**WHAT THE TASK REQUIRES**
Convert the records into a Markdown table with columns Row and Line, starting at the line that contains "How do I perform: Expand" and continuing through the end of the records, and skip blank lines. Leave the pictures out of the table.

Records for locating displayed items

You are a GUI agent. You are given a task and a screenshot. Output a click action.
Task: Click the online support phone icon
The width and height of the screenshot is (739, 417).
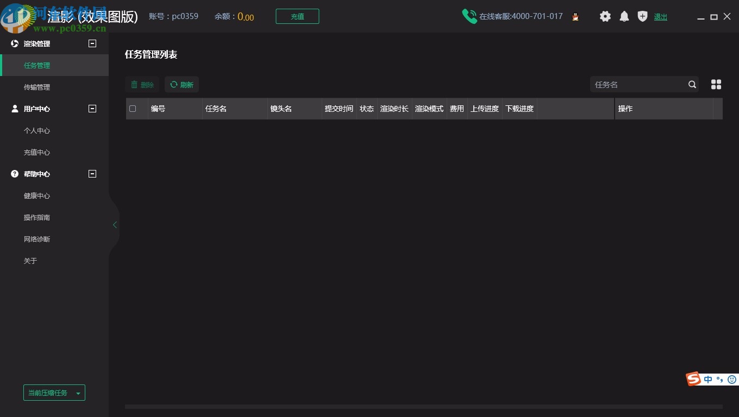click(x=469, y=16)
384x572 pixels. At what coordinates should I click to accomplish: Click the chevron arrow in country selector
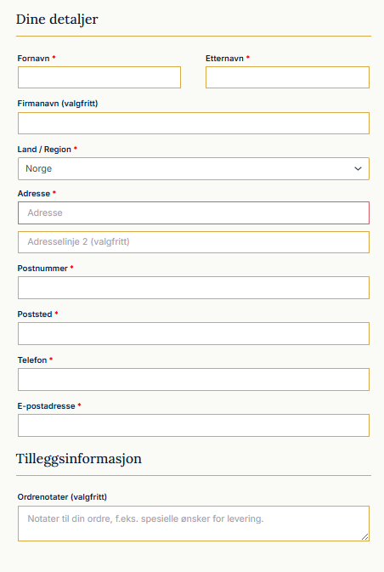358,168
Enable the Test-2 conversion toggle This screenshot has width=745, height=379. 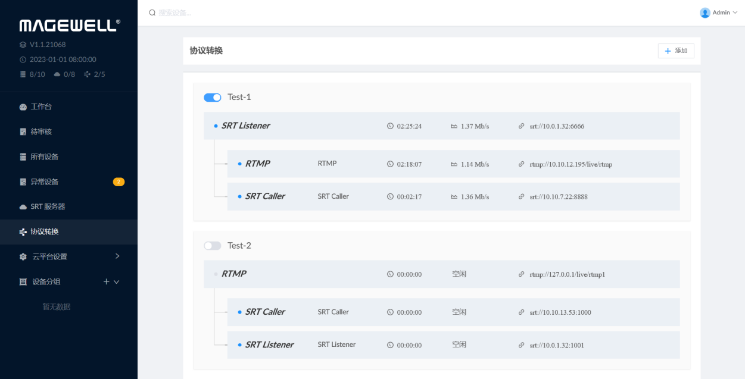coord(213,246)
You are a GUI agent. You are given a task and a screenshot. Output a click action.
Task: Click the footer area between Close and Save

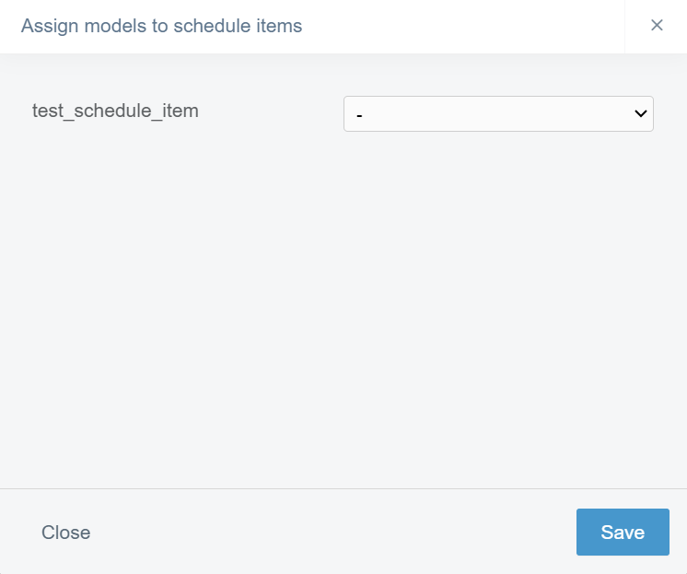[332, 533]
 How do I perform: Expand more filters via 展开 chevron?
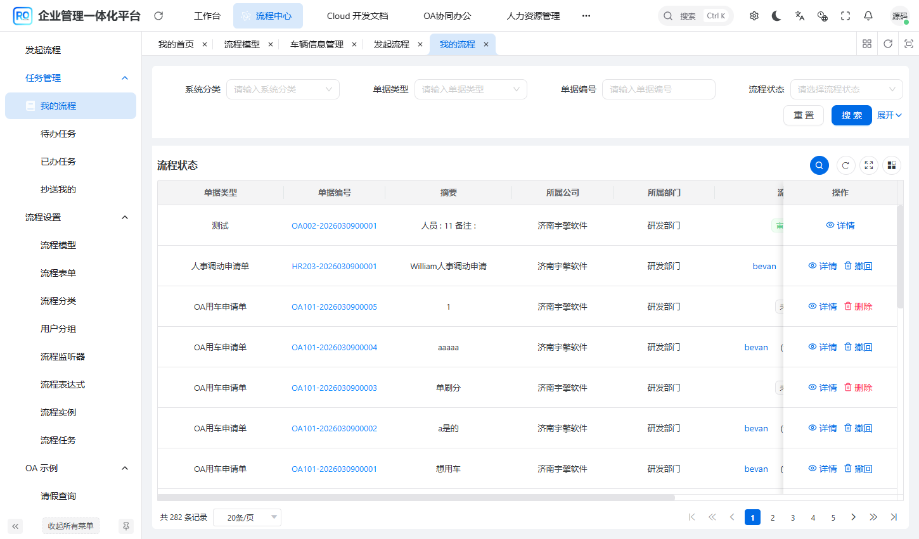[x=890, y=115]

**FINAL RESULT**
| Row | Line |
|---|---|
| 1 |  How do I perform: Expand more filters via 展开 chevron? |
| 2 | [x=890, y=115] |